Penalty value based on the Derivative of the Sigmoid Linear Unit function¶

We propose a penalty value based on the derivative of the sigmoid function, defined as:

\[ \dot{\varsigma}(x(\varrho)) = \varsigma(x) [1 + (a(x - c))(1 - \varsigma(x))]. \tag{53} \]

In this formulation, the parameters are defined as follows: \(x\) has the dimension of \(noV\); \(c = noV / 2\); and \(a\) is set as the ratio of the number of regressors in the current test model to \(c\). This approach results in a distinct curve for each model, with the slope of the sigmoid curve becoming steeper as the number of regressors increases. The penalty value, \(\varrho\), corresponds to the \(y\) value of the sigmoid curve for the given number of regressors in \(x\). Since the derivative of the sigmoid function can return negative values, we normalize \(\varsigma\) as:

\[ \varrho = \varsigma - \mathrm{min}(\varsigma), \tag{54} \]

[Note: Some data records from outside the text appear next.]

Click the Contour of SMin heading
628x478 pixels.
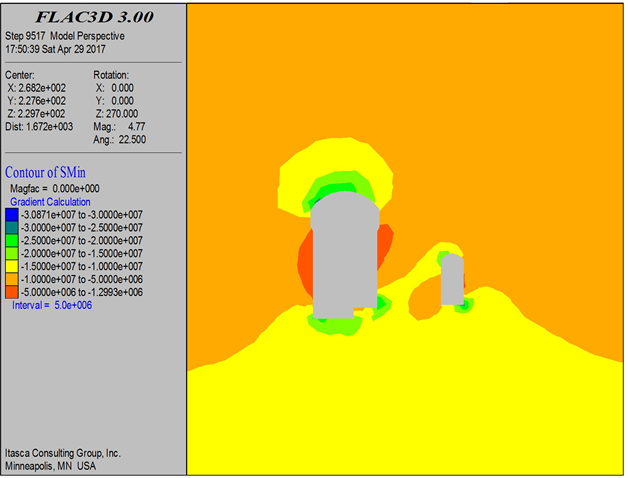pyautogui.click(x=53, y=171)
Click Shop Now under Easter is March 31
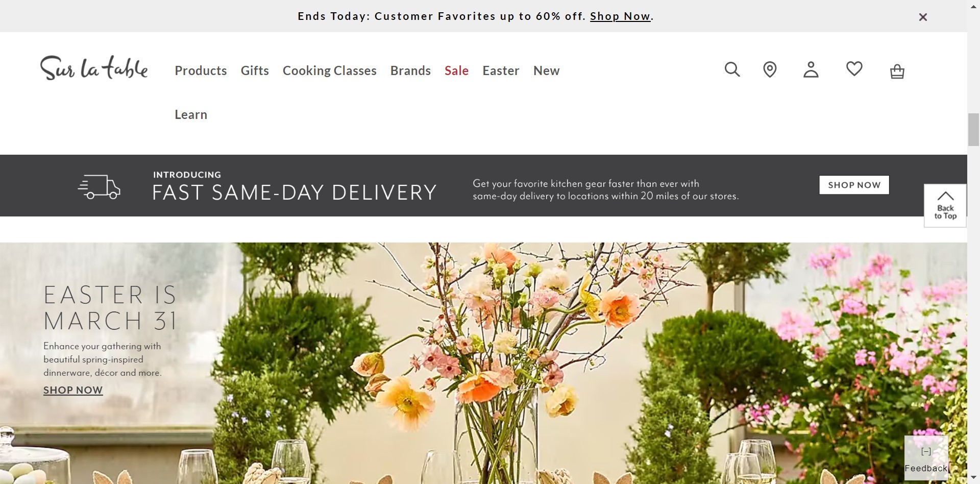 [x=73, y=390]
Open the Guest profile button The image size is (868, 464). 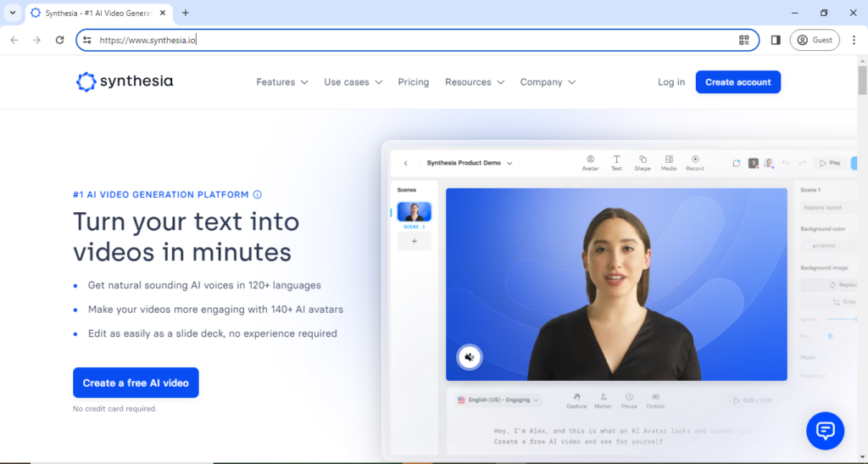pyautogui.click(x=814, y=40)
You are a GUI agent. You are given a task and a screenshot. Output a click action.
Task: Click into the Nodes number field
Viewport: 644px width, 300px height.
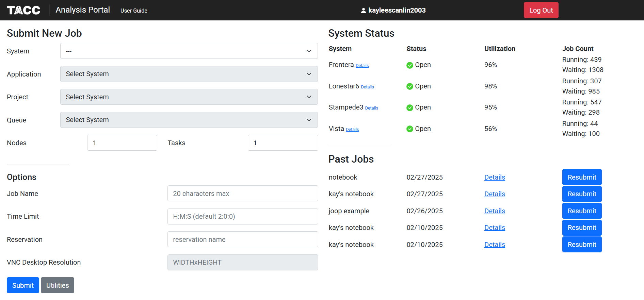click(x=122, y=143)
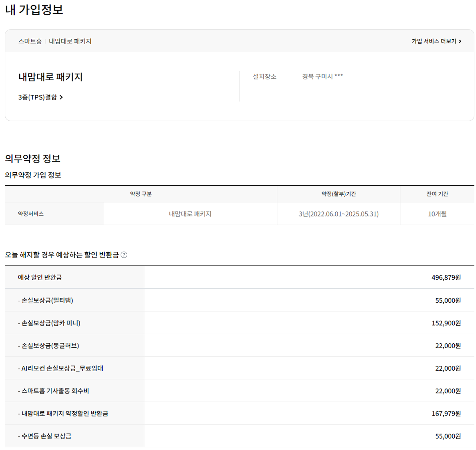Click the 잔여 기간 column header

tap(437, 194)
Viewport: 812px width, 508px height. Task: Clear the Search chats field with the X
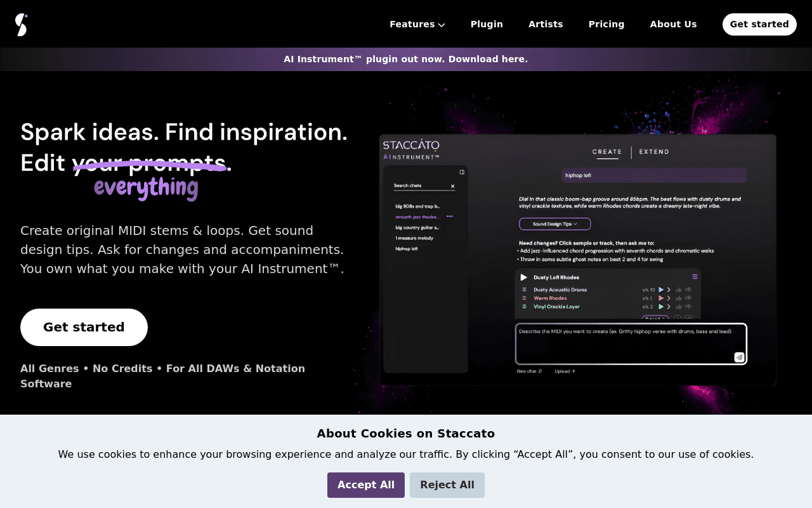pyautogui.click(x=452, y=186)
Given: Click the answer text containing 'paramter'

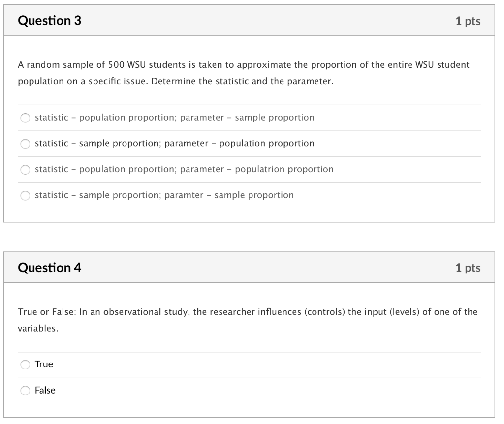Looking at the screenshot, I should pos(164,195).
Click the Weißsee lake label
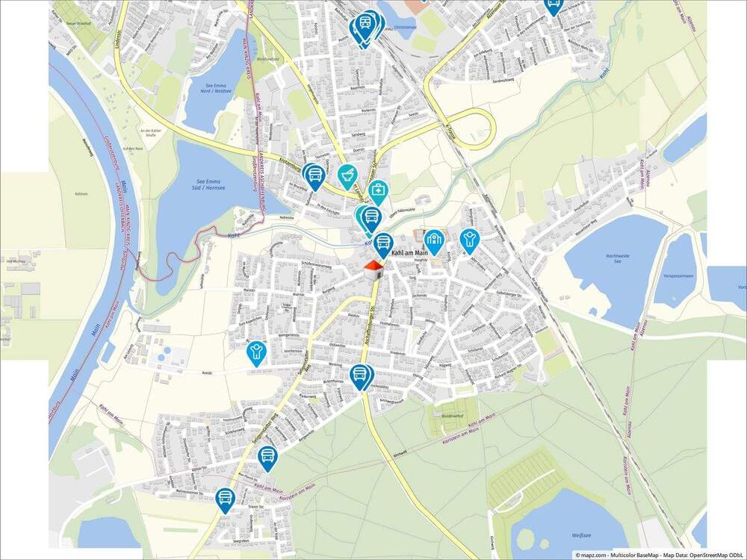This screenshot has height=560, width=747. pyautogui.click(x=579, y=535)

ensuring that \(\varrho \in \mathbb{R}^{+}\).

However, two different models with the same number of regressors can yield significantly different results due to the varying importance of each regressor. To address this, we use the \(t\)-student test to assess the statistical relevance of each regressor and incorporate this information into the penalty function. Specifically, we calculate \(n_{\Theta, H_{0}}\), the number of regressors that are not significant for the model. The penalty value is then adjusted based on the model size:

\[ \mathrm{model\_size} = n_{\Theta} + n_{\Theta, H_{0}}. \tag{55} \]

The objective function, which integrates the relative root mean squared error of the model with \(\varrho\), is defined as:

\[ \mathcal{F} = \frac{\sqrt{\sum_{k=1}^{n} (y_k - \hat{y}_k)^2}}{\sqrt{\sum_{k=1}^{n} (y_k - \bar{y})^2}} \times \varrho. \tag{56} \]

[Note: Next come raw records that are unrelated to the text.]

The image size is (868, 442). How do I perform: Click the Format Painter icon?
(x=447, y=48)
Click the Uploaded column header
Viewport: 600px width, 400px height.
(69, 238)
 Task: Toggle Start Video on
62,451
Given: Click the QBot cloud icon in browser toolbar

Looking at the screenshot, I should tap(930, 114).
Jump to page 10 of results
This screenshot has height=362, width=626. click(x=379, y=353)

This approach ensures that even if models have the same number of regressors, those with redundant regressors are penalized more heavily.

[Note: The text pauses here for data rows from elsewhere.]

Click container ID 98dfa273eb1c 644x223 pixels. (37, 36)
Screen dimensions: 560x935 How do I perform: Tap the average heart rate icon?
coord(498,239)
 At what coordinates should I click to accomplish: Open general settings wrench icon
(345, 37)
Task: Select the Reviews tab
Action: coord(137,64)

Case Studies: Simulation Results¶

In this section, six simulation examples are considered to illustrate the effectiveness of the MetaMSS algorithm. An analysis of the algorithm performance has been carried out considering different tuning parameters. The selected systems are generally used as a benchmark for model structures algorithms and were taken from Wei, H. and Billings, S. A., Falsone, A. and Piroddi, L. and Prandini, M., Baldacchino, T. and Anderson, S. R. and Kadirkamanathan, V., Piroddi, L. and Spinelli, W., Guo, Y. and Guo, L. Z. and Billings, S. A. and Wei, H., Bonin, M. and Seghezza, V. and Piroddi, L., Aguirre, L. A. and Barbosa, B. H. G. and Braga, A. P.. Finally, a comparative analysis with respect to the Randomized Model Structure Selection (RaMSS), the FROLS, and the Reversible-jump Markov chain Monte Carlo (RJMCMC) algorithms has been accomplished to check out the goodness of the proposed method.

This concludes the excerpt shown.